Riporta parola per parola il tratto dell'estratto sulla protesta a Parigi che parte dalle parole "Il 10 luglio" e si ferma dopo "Reporter senza frontiere.".

Estratto
※ ※ ※
Lo scorso 10 luglio circa 30 membri e sostenitori di Reporter senza Frontiere e attivisti iraniani hanno manifestato davanti all’ufficio della compagnia aerea Iran Air sugli Champs Elysées, a Parigi, per protestare contro gli arresti arbitrari e le torture ai danni di giornalisti e attivisti on line iraniani, alcuni dei quali sono già deceduti in carcere e altri rischiano la vita.
Cinque dei manifestanti hanno recitato la parte dei giornalisti presi di mira dal regime. Si sono preparati come se fossero stati torturati, picchiati, con segni di frusta, nasi rotti, contusioni e hanno brandito cartelli con la scritta “detenzioni, torture, omicidi” e “libertà per i giornalisti iraniani”.
Il 10 luglio ricorreva il nono anniversario della morte della fotografa iraniana-canadese, Zahra Kazemi, deceduta in seguito ai maltrattamenti subiti da parte dei funzionari giudiziari nella prigione di Evin, a Teheran. I decessi come quello di Kazemi restano completamente impuniti nella Repubblica Islamica. Reporter senza frontiere chiede maggiore vigilanza poiché altri giornalisti potrebbero morire in carcere per mano dei loro aguzzini.
“Temiamo per la vita di alcuni giornalisti prigionieri ammalati, la cui salute fisica e psicologica è stata minata, e che sono detenuti nello stesso carcere o nelle stesse condizioni in cui si trovava Kazemi quando ha ricevuto il colpo che l’ha uccisa” afferma Reporter senza frontiere.
“Richiamiamo l’attenzione della comunità internazionale sui casi di Narges Mohammadi, Mohammad Seddigh Kaboudvand, Bahman Ahamadi Amouee, Arash Honarvar Shojai e Mohammad Solimaninya, e chiediamo il rilascio immediate e incondizionato di tutti quelli che sono stati arrestati per i reportage e le informazioni che hanno divulgato (un’attività legittima), o per aver esercitato il loro diritto di libera espressione”, aggiunge l’associazione per la libertà di stampa.
Cinque giornalisti e attivisti on line che rischiano la vita.
L’ex direttore di un quotidiano, Mohammad Seddigh Kaboudvand, è stato in sciopero della fame per più di 40 giorni per protestare contro il continuo e disumano rifiuto da parte delle autorità giudiziarie di consentirgli di visitare suo figlio, che è molto malato e che è ricoverato a Teheran.
※ ※ ※
Materiale fornito
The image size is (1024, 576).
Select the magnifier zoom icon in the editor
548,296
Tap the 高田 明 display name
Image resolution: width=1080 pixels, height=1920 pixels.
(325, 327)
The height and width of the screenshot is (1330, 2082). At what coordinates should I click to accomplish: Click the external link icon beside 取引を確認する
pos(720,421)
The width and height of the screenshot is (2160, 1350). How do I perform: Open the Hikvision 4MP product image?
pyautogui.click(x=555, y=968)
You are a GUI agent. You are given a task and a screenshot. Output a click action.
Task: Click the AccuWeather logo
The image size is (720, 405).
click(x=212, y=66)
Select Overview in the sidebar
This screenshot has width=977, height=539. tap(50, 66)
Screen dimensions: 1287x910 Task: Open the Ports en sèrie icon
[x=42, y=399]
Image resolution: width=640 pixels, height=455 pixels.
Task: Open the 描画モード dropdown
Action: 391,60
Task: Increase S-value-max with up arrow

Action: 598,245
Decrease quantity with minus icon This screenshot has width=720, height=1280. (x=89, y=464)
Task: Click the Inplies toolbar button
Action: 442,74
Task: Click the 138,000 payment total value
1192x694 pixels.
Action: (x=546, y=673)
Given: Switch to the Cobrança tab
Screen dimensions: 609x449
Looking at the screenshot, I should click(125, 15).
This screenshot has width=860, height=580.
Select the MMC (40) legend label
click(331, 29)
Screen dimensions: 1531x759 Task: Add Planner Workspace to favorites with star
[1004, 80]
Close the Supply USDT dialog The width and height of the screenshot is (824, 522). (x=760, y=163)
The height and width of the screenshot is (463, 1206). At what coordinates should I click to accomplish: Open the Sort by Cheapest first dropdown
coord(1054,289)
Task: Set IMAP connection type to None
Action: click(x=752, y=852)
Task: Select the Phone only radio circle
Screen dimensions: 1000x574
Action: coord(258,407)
※ ※ ※
Risposta completa
Il 10 luglio ricorreva il nono anniversario della morte della fotografa iraniana-canadese, Zahra Kazemi, deceduta in seguito ai maltrattamenti subiti da parte dei funzionari giudiziari nella prigione di Evin, a Teheran. I decessi come quello di Kazemi restano completamente impuniti nella Repubblica Islamica. Reporter senza frontiere chiede maggiore vigilanza poiché altri giornalisti potrebbero morire in carcere per mano dei loro aguzzini.
“Temiamo per la vita di alcuni giornalisti prigionieri ammalati, la cui salute fisica e psicologica è stata minata, e che sono detenuti nello stesso carcere o nelle stesse condizioni in cui si trovava Kazemi quando ha ricevuto il colpo che l’ha uccisa” afferma Reporter senza frontiere.